What you should do: Return only those lines of the material that contain "Task".

BEGIN Records

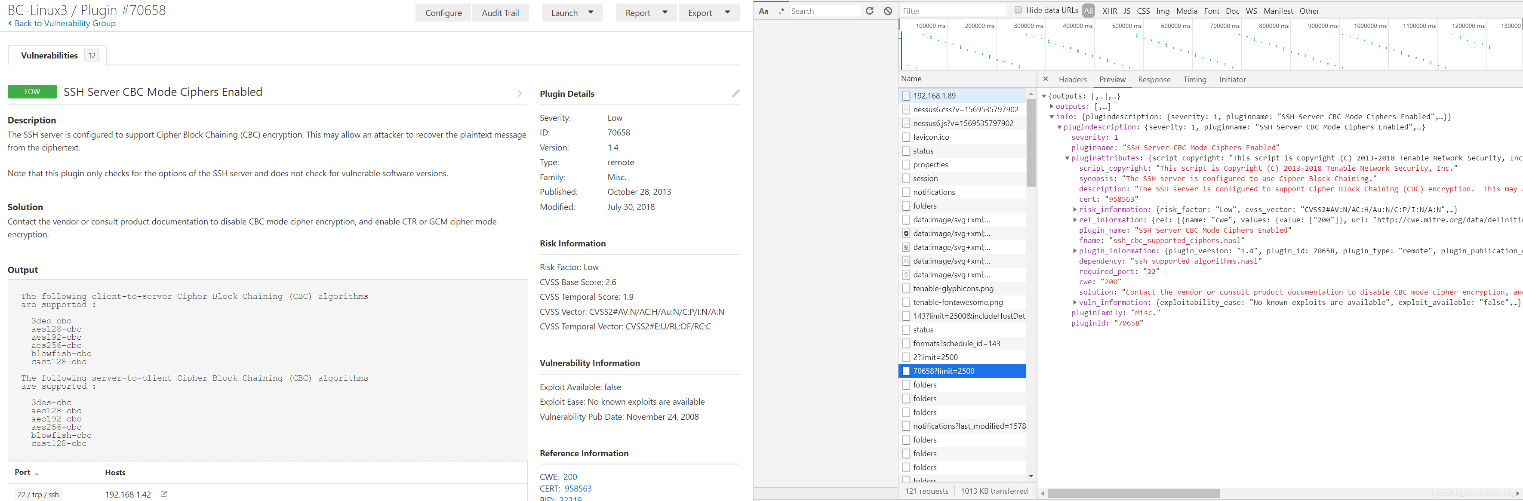Open the Export dropdown menu
Image resolution: width=1523 pixels, height=501 pixels.
pos(709,13)
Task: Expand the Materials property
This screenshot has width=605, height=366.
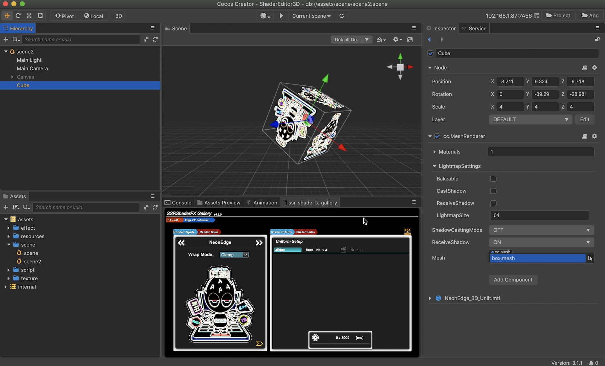Action: click(435, 152)
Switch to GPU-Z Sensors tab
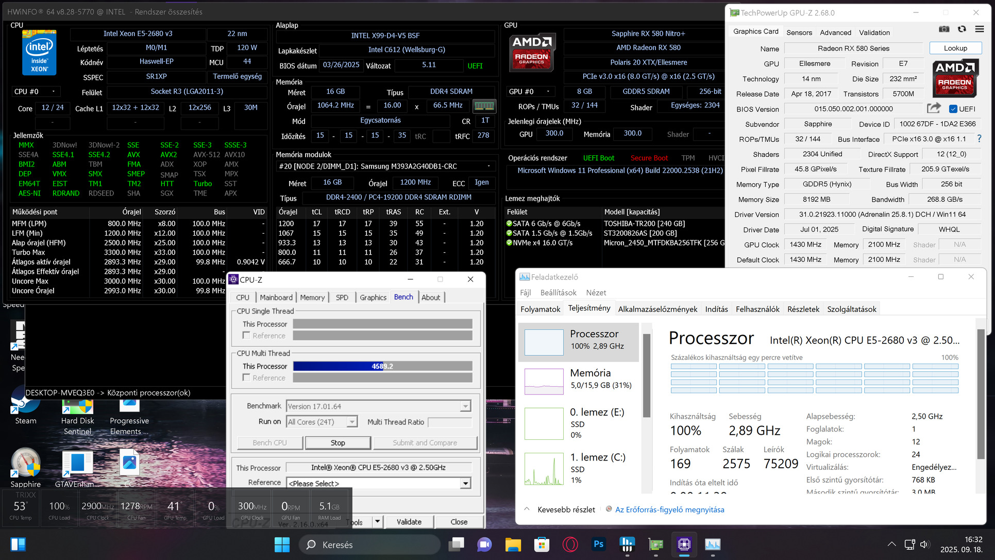Image resolution: width=995 pixels, height=560 pixels. point(799,32)
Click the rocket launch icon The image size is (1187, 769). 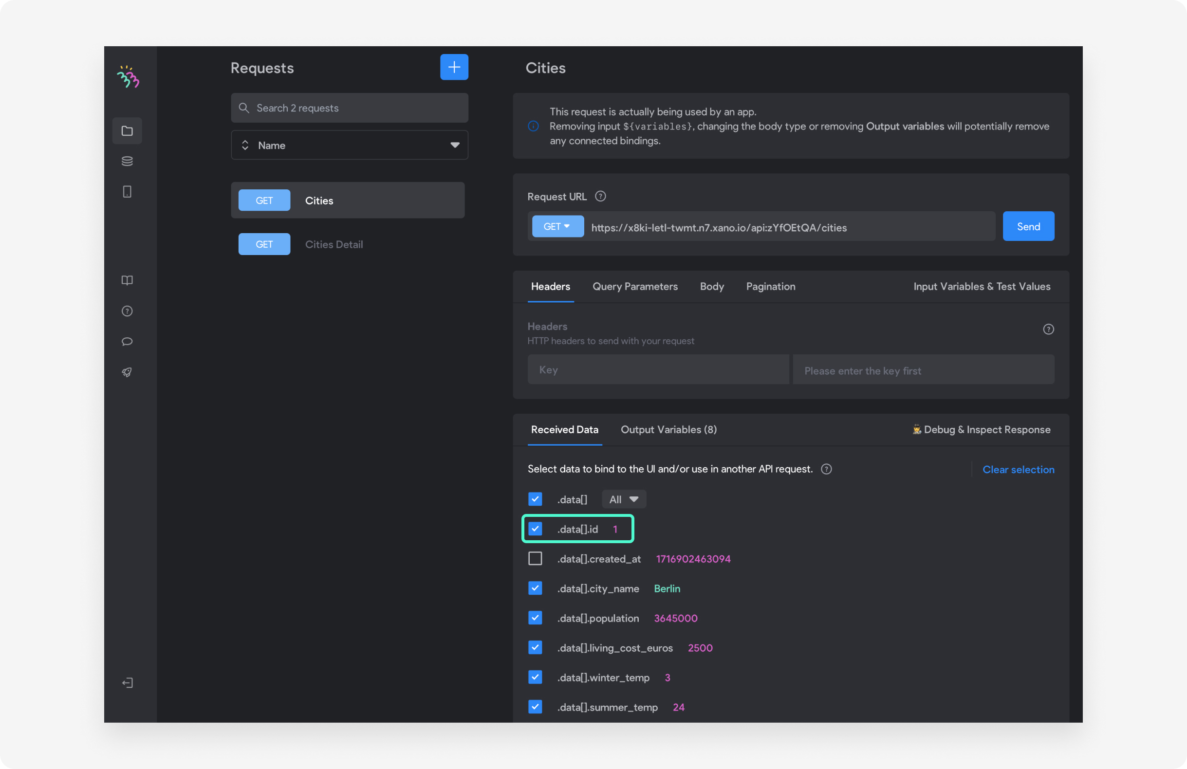[x=127, y=372]
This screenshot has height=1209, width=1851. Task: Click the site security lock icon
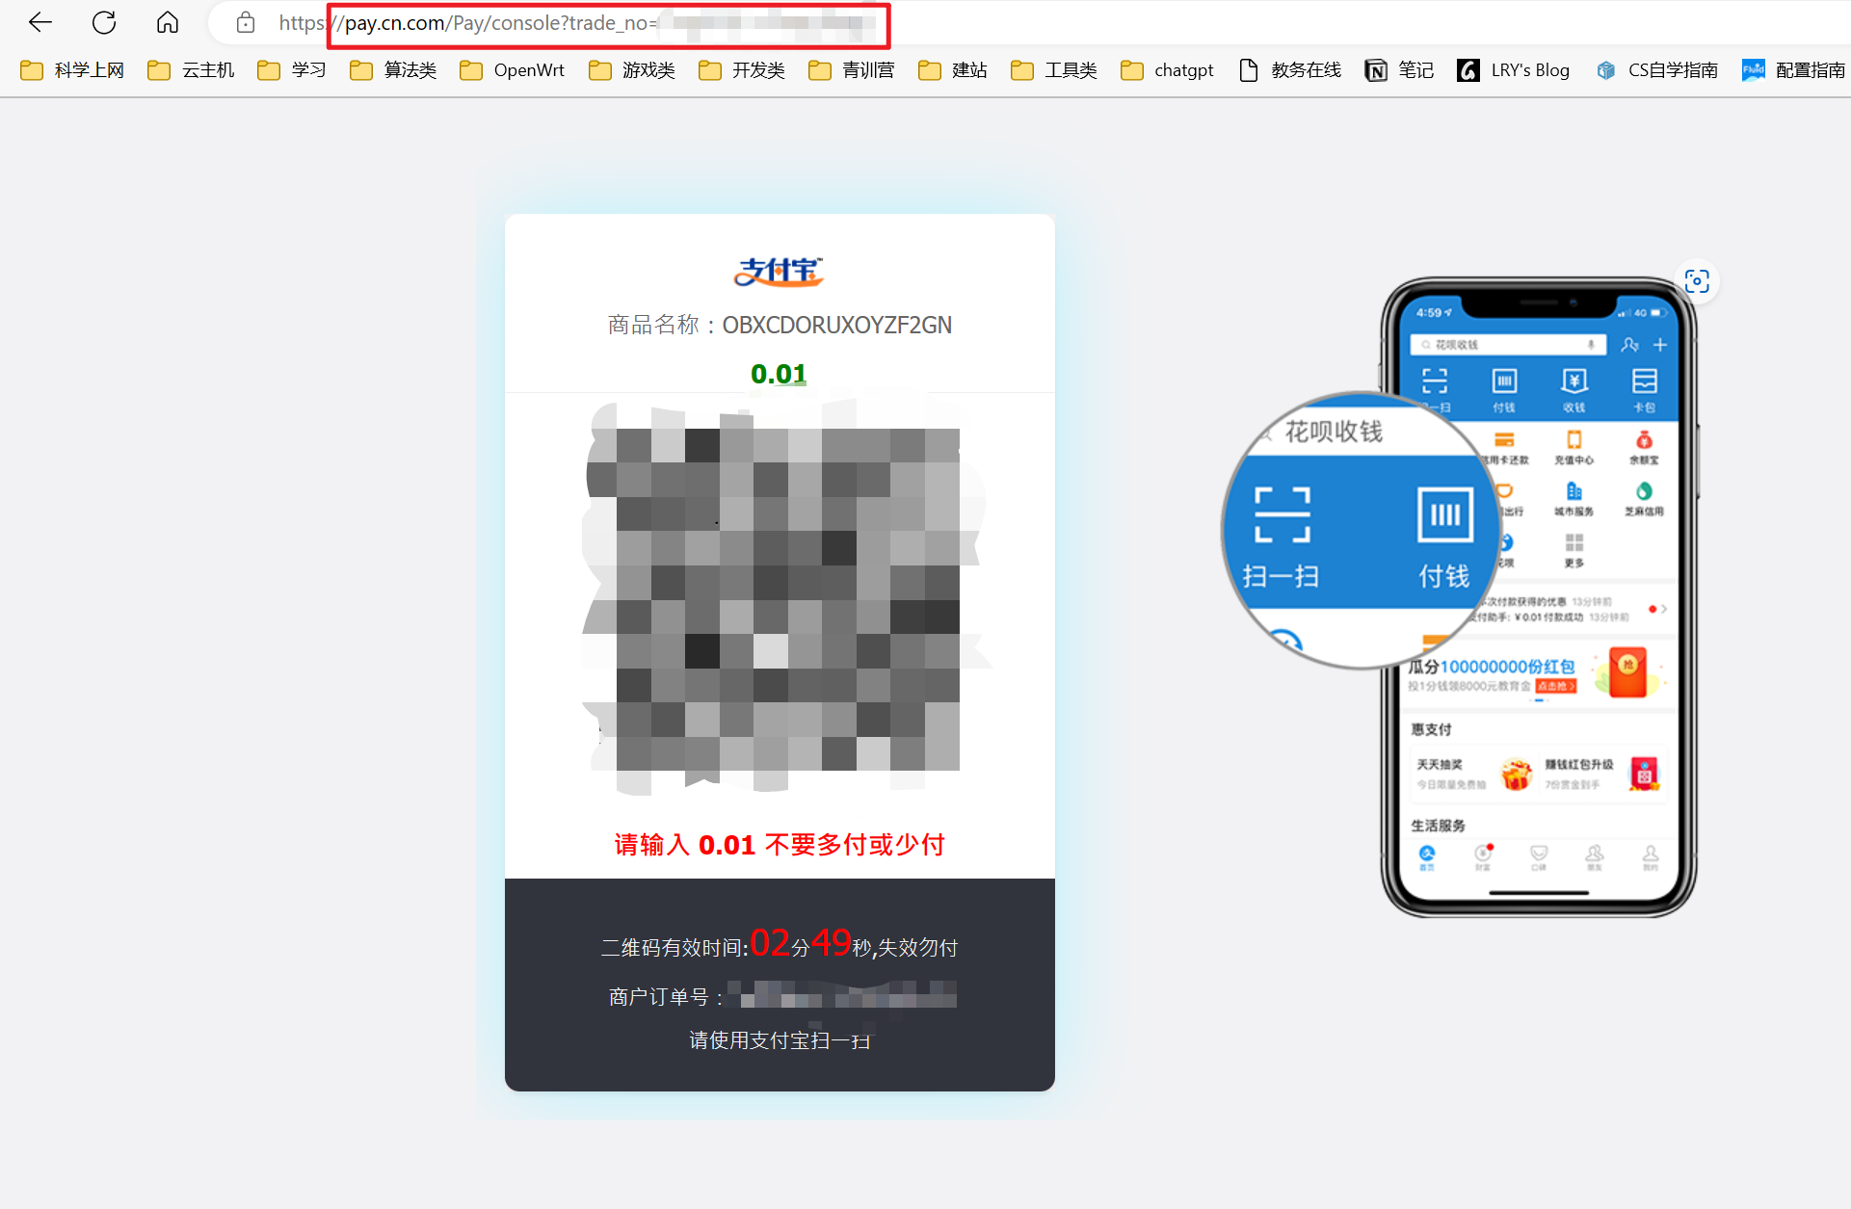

END Records

Problem solution:
Task: Expand the Materials property
This screenshot has height=1209, width=1851. Task: Click the site security lock icon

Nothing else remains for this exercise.